The Happiness Patrol is one of the angriest Doctor Who stories every made. It has since come to light that writer Graeme Curry and script editor Andrew Cartmel, among others, had a healthy distaste for then-Prime Minister Margaret Thatcher and were working in ideas, however subtle or blatant, of how to lampoon and protest the Iron Lady. Sheila Hancock, who played Terra Alpha's leader Helen A, says she based elements of her performance on Thatcher. In retrospect, it seems somewhat obvious that this is what the production crew were going for, but at the time, such subversiveness was very uncommon for Doctor Who.

It is a story of anarchy as a solution. The Doctor challenges himself to take down an oppressive government in a single night and succeeds, but has no plans on who should take over in that government's stead. No one - not the Killjoys, the Pipe People, the disenfranchised Happiness Patrolers - are shown any favour in terms of story or by The Doctor's actions as being the right person or persons to lead Terra Alpha into a new age.
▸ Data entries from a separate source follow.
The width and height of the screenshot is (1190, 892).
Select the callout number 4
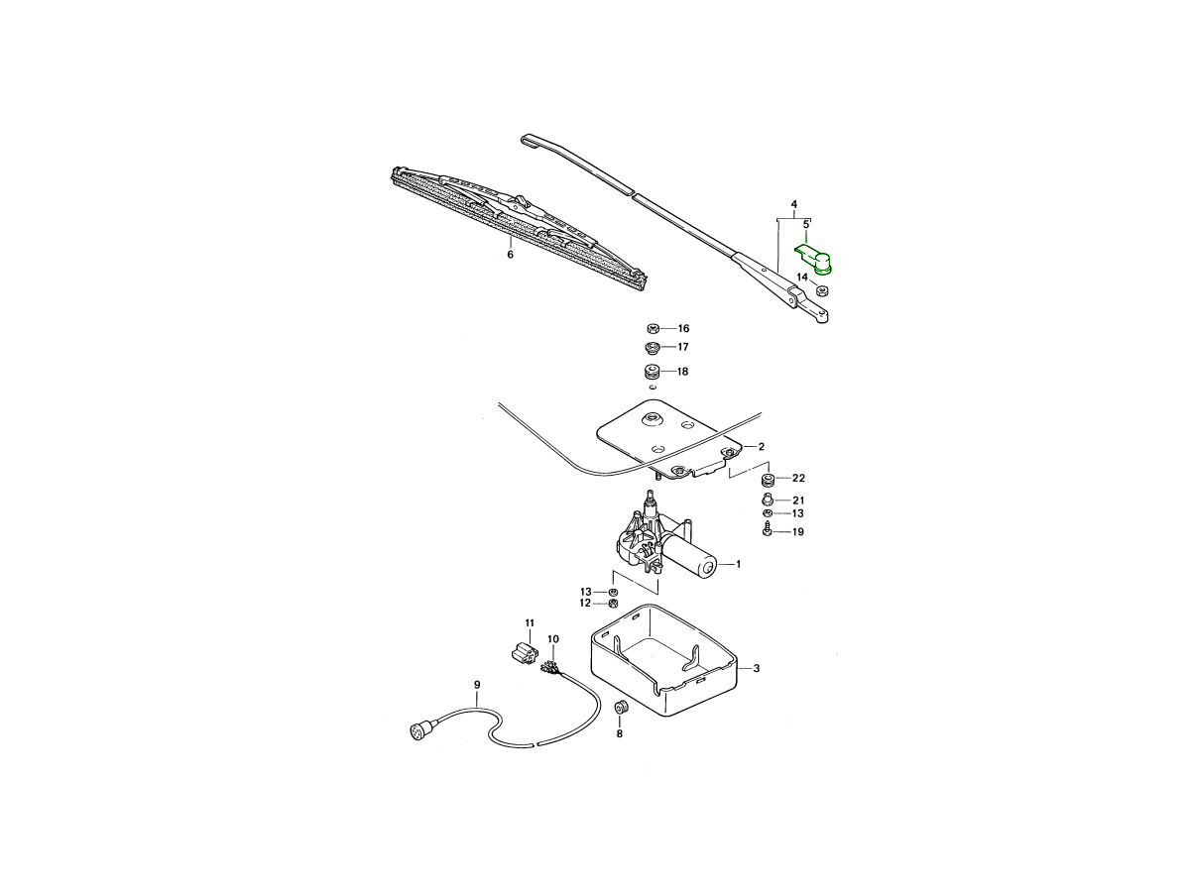click(793, 205)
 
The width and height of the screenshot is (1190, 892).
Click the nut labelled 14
click(822, 290)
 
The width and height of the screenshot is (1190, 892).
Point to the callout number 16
click(683, 328)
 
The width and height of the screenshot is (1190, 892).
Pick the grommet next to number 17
click(653, 347)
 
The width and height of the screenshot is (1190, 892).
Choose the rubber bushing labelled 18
click(653, 373)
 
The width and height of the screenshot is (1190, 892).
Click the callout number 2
click(761, 446)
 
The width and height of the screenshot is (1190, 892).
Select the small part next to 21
click(768, 499)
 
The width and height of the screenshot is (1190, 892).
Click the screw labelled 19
click(769, 532)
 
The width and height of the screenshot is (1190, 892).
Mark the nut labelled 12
click(613, 604)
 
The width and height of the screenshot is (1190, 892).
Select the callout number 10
click(552, 639)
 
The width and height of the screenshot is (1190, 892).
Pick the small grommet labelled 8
click(622, 709)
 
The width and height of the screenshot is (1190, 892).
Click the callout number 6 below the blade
click(510, 255)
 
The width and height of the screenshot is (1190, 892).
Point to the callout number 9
click(476, 684)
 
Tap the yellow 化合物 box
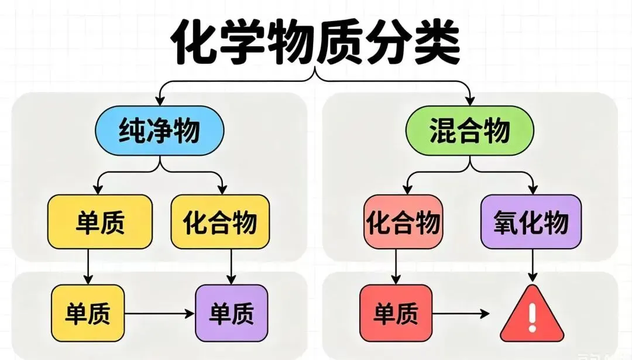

Earl Sigma stays behind only to teach the planet "the blues". All this is a typical solution for the ultimate punk rock anarchists, the Seventh Doctor and Ace. Both the characters of the TARDIS team come from outside the normal boundaries of their respective societies, just as the actors portraying them do. Both characters are orphans from their pasts, eager to leave their history behind but keeping the rebellious nature that isolated them in the first place. Sylvester McCoy and Sophie Aldred came into the acting profession via less-than-orthodox means, too, and it helps their respective performances. McCoy's Doctor is the Sex Pistols to Colin Baker's Pink Floyd. They're anarchic uprisings against the (perceived) bloated excess that preceded them.

Graeme Curry deserves full credit for writing one of the sharpest and smartest scripts ever seen in Doctor Who, and joins Barbara Clegg as people who wrote only one story for Doctor Who, and both were imaginative triumphs. Acclaim must also go to director Chris Clough, whose previous attempts veered from satisfactory to disappointing, but who shows artistic flair and the confidence to keep the lighting darker and moodier than anything else seen in the John Nathan-Turner era. His initial idea of shooting the entire story as a black and white film noir sounded enticing, too. Fortunately, The Happiness Patrol is strong enough on its own without the need for a gimmick, and is also one of Doctor Who's most underrated stories.